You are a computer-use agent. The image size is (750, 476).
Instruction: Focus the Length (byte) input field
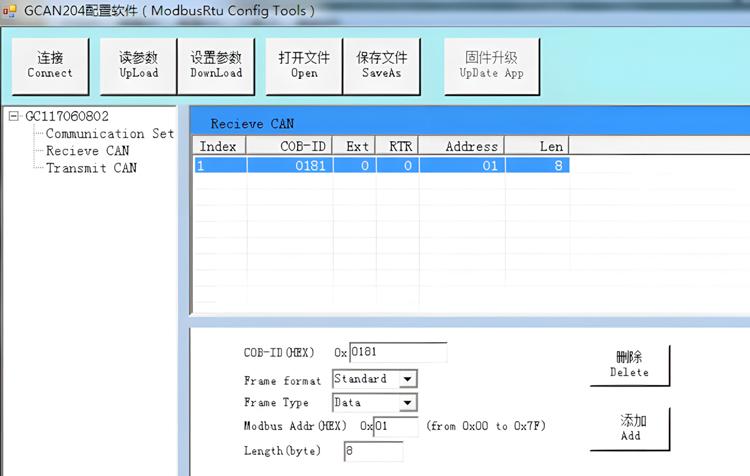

■ ■ ■ ■ ■ ■ ■

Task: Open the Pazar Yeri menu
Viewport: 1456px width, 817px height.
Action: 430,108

■ ■ ■ ■ ■ ■ ■

_JOB_: Put into a numbered list, omitting any blank lines, the part of the material that opens with the line containing "Task: Open the Pazar Yeri menu" and closes with the line containing "Action: 430,108", including both of those lines.

_COMPLETE ANSWER_:
1. Task: Open the Pazar Yeri menu
2. Viewport: 1456px width, 817px height.
3. Action: 430,108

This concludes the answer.